The 3 D’s with insurance companies are Delay, Decline & Deny. The most common mistake made when filing an insurance claim is the absence of information and attachments. Providing the wrong information can cause headaches, but also not providing the right amount of information can cause the same delay or denial. Also, providing the same, unvaried, or routine narrative for claims that are similar can also raise red flags to the insurance examiner so vary them each time they are sent especially when sending to the insurance carrier you are having issues with.

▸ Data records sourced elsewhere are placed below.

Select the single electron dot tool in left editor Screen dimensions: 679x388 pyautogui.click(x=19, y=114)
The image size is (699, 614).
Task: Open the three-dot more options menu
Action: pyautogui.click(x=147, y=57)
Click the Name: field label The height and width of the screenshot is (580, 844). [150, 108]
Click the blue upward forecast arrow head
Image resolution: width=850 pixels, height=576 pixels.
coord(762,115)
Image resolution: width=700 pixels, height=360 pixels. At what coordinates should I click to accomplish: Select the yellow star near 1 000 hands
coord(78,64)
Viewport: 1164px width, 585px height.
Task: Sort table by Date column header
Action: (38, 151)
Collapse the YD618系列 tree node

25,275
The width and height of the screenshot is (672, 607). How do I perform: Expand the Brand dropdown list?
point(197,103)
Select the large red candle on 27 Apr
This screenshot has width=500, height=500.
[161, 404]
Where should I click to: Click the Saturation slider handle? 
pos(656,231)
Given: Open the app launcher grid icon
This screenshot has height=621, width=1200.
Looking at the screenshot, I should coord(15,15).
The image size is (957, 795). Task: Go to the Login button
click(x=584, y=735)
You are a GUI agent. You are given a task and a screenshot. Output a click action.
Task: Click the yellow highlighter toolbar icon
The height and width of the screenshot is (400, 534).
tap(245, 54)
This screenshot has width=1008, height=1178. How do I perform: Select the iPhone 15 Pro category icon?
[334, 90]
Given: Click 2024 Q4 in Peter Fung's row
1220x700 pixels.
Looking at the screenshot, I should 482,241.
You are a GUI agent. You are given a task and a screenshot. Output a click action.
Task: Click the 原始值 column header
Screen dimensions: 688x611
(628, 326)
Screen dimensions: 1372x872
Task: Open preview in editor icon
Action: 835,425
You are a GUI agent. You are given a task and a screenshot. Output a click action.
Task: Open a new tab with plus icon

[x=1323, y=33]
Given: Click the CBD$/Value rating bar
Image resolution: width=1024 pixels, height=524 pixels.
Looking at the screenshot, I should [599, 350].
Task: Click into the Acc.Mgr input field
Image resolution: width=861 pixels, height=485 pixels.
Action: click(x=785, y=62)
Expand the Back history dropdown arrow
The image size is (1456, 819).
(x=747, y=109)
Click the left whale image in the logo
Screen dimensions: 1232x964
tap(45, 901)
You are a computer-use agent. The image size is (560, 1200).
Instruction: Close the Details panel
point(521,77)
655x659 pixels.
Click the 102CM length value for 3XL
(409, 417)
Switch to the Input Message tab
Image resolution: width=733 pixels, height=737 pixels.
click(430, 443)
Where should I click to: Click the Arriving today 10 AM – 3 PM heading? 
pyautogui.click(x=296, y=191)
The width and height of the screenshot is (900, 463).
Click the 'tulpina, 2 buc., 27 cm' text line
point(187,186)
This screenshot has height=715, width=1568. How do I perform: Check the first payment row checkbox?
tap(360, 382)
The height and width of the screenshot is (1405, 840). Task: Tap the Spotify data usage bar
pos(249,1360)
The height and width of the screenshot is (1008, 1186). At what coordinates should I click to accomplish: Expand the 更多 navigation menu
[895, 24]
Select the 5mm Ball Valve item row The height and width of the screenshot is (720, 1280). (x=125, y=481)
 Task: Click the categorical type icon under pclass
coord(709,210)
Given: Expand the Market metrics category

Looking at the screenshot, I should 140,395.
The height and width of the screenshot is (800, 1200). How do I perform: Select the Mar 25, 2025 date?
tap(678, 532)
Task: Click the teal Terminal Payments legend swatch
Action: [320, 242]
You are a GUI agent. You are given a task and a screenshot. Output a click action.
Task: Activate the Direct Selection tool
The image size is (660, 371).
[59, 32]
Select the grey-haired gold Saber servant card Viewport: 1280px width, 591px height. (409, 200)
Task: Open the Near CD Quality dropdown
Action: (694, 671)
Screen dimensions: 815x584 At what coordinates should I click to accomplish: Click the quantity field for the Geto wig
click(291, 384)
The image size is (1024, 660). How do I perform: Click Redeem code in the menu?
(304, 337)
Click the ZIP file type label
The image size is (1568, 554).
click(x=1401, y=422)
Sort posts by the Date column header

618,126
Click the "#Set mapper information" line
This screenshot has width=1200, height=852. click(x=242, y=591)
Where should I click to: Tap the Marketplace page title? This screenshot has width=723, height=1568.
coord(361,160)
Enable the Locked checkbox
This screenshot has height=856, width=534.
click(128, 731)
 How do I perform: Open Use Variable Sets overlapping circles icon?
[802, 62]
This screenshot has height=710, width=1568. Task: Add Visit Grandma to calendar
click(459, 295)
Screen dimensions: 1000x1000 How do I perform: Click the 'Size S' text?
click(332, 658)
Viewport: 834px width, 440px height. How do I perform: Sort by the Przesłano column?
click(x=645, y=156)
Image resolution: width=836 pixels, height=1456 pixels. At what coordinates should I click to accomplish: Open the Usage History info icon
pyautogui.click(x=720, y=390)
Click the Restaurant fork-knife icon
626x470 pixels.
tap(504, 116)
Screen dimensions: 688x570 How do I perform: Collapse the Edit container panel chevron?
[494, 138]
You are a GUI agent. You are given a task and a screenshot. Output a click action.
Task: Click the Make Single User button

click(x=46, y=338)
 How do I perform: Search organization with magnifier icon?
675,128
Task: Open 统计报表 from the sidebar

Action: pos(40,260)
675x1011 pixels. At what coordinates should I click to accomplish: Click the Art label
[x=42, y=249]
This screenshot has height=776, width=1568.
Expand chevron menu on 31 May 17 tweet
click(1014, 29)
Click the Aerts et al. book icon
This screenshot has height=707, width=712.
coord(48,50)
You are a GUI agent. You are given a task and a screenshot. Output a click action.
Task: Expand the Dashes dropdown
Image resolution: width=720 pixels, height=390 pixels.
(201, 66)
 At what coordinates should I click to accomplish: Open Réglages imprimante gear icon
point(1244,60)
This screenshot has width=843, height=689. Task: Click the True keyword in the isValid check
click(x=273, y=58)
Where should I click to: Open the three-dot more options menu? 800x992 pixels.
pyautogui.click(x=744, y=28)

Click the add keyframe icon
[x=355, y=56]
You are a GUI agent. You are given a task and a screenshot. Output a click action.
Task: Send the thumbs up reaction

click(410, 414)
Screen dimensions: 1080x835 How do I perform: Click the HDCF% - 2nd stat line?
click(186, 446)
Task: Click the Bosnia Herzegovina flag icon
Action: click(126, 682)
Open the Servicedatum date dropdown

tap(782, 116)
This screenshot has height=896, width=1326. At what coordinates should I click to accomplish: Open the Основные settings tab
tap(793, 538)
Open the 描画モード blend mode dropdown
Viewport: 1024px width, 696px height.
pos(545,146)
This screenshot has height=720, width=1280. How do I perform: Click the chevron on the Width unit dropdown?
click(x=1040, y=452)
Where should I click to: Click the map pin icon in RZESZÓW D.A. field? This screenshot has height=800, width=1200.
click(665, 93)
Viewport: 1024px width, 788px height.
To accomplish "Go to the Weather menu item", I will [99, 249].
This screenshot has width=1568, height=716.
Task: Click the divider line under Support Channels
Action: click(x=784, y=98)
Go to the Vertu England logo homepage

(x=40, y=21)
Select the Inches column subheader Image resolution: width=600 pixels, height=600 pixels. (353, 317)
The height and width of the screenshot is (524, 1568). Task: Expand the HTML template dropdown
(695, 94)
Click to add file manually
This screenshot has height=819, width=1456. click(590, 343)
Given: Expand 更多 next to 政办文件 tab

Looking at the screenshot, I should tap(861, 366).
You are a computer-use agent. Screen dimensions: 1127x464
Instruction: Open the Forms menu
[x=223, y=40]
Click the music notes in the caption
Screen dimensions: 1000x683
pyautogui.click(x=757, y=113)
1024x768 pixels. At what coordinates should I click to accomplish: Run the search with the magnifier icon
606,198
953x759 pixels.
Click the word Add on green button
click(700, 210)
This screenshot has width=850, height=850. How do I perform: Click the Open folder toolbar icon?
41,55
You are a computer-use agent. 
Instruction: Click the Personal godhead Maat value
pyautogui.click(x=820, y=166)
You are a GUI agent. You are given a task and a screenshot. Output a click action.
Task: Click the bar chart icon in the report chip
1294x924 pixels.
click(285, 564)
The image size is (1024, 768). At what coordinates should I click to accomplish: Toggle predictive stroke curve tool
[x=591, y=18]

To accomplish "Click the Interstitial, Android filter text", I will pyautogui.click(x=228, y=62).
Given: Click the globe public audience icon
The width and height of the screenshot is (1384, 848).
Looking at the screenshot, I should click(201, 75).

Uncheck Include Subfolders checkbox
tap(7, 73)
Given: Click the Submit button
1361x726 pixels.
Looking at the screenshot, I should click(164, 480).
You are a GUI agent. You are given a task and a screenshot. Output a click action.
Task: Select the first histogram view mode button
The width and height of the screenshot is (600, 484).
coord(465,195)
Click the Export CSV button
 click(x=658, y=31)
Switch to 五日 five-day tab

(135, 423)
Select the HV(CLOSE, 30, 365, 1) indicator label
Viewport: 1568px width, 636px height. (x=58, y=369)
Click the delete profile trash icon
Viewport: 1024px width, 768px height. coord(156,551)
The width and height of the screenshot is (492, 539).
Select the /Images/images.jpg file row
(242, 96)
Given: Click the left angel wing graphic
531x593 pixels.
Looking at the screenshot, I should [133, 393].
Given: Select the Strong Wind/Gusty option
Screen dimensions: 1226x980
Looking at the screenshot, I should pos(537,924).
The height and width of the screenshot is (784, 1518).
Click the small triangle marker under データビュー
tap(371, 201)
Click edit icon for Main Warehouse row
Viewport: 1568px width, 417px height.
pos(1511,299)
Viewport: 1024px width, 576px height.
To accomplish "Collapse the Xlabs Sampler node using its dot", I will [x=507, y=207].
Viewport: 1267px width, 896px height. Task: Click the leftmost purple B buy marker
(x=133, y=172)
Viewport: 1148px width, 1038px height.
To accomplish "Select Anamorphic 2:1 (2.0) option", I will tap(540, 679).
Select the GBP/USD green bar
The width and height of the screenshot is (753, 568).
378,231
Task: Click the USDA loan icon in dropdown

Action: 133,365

The narrative should always contain the periodontal condition that the patient presented with at their exam as well as the amount of time it has been since they were last seen in a dental office. Most carriers want also require the American Academy of Periodontology Case Type explained on the claim form as well. Example: “Patient stated they have not been seen in a dental office or had any type of periodontal care since (Date/or approximate amount of time.) Patient presented with Case Type III-Moderate Periodontitis including generalized 4-6 mm periodontal probing depths, Bleeding on Probing, Mobility (state specific teeth if not generalized) exudate, (if present).” Also mention the amount of deposits present and refer to intraoral photos for evidence of this, furcation involvement, missing teeth and recession. Always include a current FMX w/ BWX or preferably VBX if available and periodontal charting showing comparisons if available. Any other detail from the hygienist’s or doctor’s clinical notes and intraoral photos if available.